A z takich informacji o mnie to jestem z Wałbrzycha, mieszkam od niedawna we Wrocławiu, studiuję na III roku filologii polskiej, jestem molem książkowym i chyba stanę się pasjonatką gotowania od kiedy nie wiąże się to z oprawianiem śmierdzących zwłok (to też jako mięsożercy sprawiało mi nie lada kłopoty) w ogóle dziwię się jak mogłam wcześniej nie być wege- z wygodnictwa zwykłego ale lepiej później niż wcale...
A teraz mam o wiele więcej siły by walczyć z przeciwnościami typu dokuczający mięsożerny TŻ, babcia próbująca wcisnąć kurczaka (jak tu odmówić komuś kto niedługo umrze ) i problemy pod tytułem nie ma dla mnie nic do jedzenia na imprezie, nie mogę wyjść ze znajomymi na pizzę bo oni bez mięcha nie zjedzą, w tej knajpie nic nie zjem itp. kiedyś to bym się pewnie poddała przy pierwszej okazji (z resztą nie raz tak było bo podchodzę do wegetarianizmu chyba od 8 lat, ale dopiero teraz to odpowiedzialna i dojrzała decyzja).
Dobra, kończę te swoje wypociny dziękuje jeśli ktokolwiek przebrnął i pozdrawiam serdecznie
madziulina - 2010-03-23, 20:03
| alken87 napisał/a: | | dziękuje jeśli ktokolwiek przebrnął i pozdrawiam serdecznie |
Ja przebrnęłam bez większego problemu, a nawet z przyjemnością
Cieszę się, że świadomość odnośnie CUDOWNEGO wpływu mięsa na życie wciąż rośnie, a grono wege i wege-entuzjastów wciąż rośnie i rooooooośnie.
Życzę powodzenia i wytrwałości. Niech sobie babcia mówi, co chce-masz swoją głowę i sposób na życie, a to najważniejsze.
Pozdrawiam serdecznie
PS. Jak masz na imię?
natka - 2010-03-23, 20:32
cześć alken87
ja też od niedawna jestem wege i zastanawiam się jak w ogóle kiedyś mogłam jeść mięso
czytaj i pisz, bo warto pozdrowionka!
Lily - 2010-03-23, 20:33
Cześć
PS Mam fajną koleżankę z Wałbrzycha
natka - 2010-03-23, 20:54
| Lily napisał/a: | PS Mam fajną koleżankę z Wałbrzycha |
i ja
Arielka.v - 2010-03-23, 22:10
alken87, witam rówieśniczkę (o ile 87 w nicku oznacza datę urodzenia)

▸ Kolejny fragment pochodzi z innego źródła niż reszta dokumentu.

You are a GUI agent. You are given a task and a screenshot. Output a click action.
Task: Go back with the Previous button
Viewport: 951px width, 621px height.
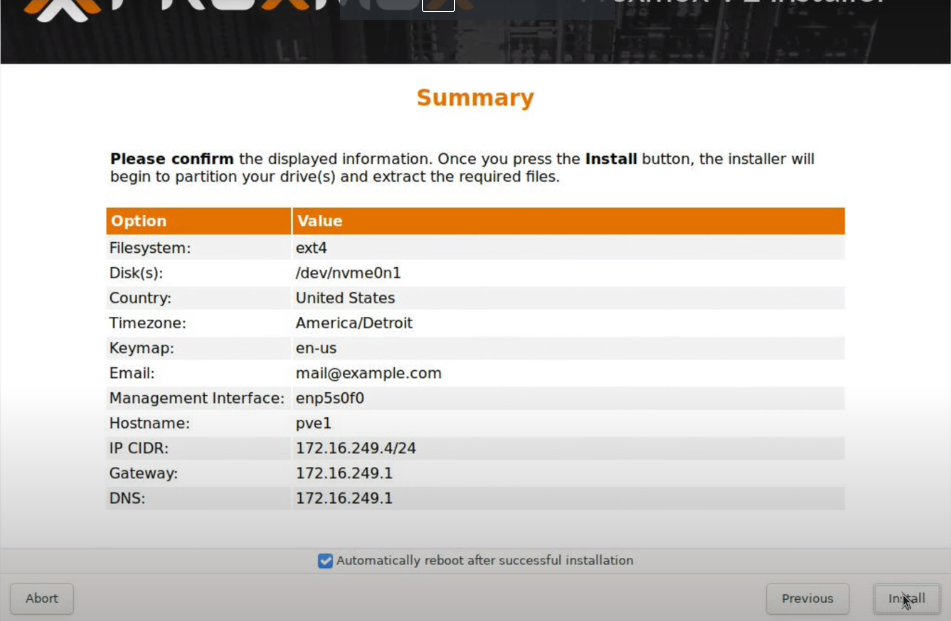[x=807, y=599]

krop.pa - 2010-03-24, 06:13
Witaj alken87
dort - 2010-03-24, 07:27
cześć
Shaera - 2010-03-24, 07:42
alken87, vitaj Fajnie się czytało
lilias - 2010-03-24, 08:58
Witaj
karmelowa_mumi - 2010-03-24, 09:47
alken87, witaj, im dalej na drodze, tym łatwiej i lżej:)
Hexe - 2010-03-24, 09:56
Witaj i brawo za decyzję na całe życie
Dorota - 2010-03-24, 12:14
Witaj
alken87 - 2010-03-24, 12:31
Dziękuję za miłe powitanie
Na imię mam Alina ale mówią do mnie Ala. A że im dalej tym łatwiej to się przekonuję codziennie bo o ile kiedyś mój węch nie był aż tak wrażliwy (poza niektórymi odorami typu wytapianie smalcu) to teraz nawet jak mój chłop wyciąga swój niesławny pasztet z biedronki muszę uciekać
No i z moich najnowszych odkryć, myślałam nad tym że będzie mi brakowało sosu bolognese ale po zrobieniu takowego na granulacie sojowym już nie mam za czym tęsknić
Arielka.v - 2010-03-24, 14:10
| alken87 napisał/a: | myślałam nad tym że będzie mi brakowało sosu bolognese ale po zrobieniu takowego na granulacie sojowym już nie mam za czym tęsknić |
wrzucisz przepis w dziale z przepisami???
bylabym bardzo wdzięczna.
a propo węchu, wczoraj moja kolezanka jadla Danio i nie moglam obok niej wysiedzieć - "jechało" mi czymś w stylu proszku do prania fuj
alken87 - 2010-03-24, 16:37
| euridice napisał/a: |
Oj tam "granulacie". Wypróbuj z kaszą gryczaną (ugotowaną, a potem na patelnię) zamiast mięsa - to jest dopiero coś!
No i witaj |
oj nie, kasza gryczana jest niejadalna chyba że masz magiczny sposób na pozbycie się jej smaku i zapachu
bronka - 2010-03-24, 17:08
witaj alken87,
| alken87 napisał/a: | | studiuję na III roku filologii polskiej |
a po nicku myślałam, żeś chemik
| alken87 napisał/a: | kasza gryczana jest niejadalna chyba że masz magiczny sposób na pozbycie się jej smaku i zapachu |
spróbuj niepaloną (biała)
padma - 2010-03-24, 21:15
Witaj serdecznie
Ja też jestem po fil. polskiej
maryczary - 2010-03-25, 23:06
| alken87 napisał/a: | oj nie, kasza gryczana jest niejadalna chyba że masz magiczny sposób na pozbycie się jej smaku i zapachu |
| thehoneypot napisał/a: | | spróbuj niepaloną (biała) | ooooo tak, jest o wiele łagodniejsza i ładniej wygląda np. hxxp://smaczneko.home.pl/Kasza_gryczana_ekologiczna_niepalona_BIO_500g-155.html]taka jak ta Zapraszam
Zresztą wszelkiego rodzaju kasze to podstawa żywienia nie tylko dla wegusów - warto o tym pamiętać.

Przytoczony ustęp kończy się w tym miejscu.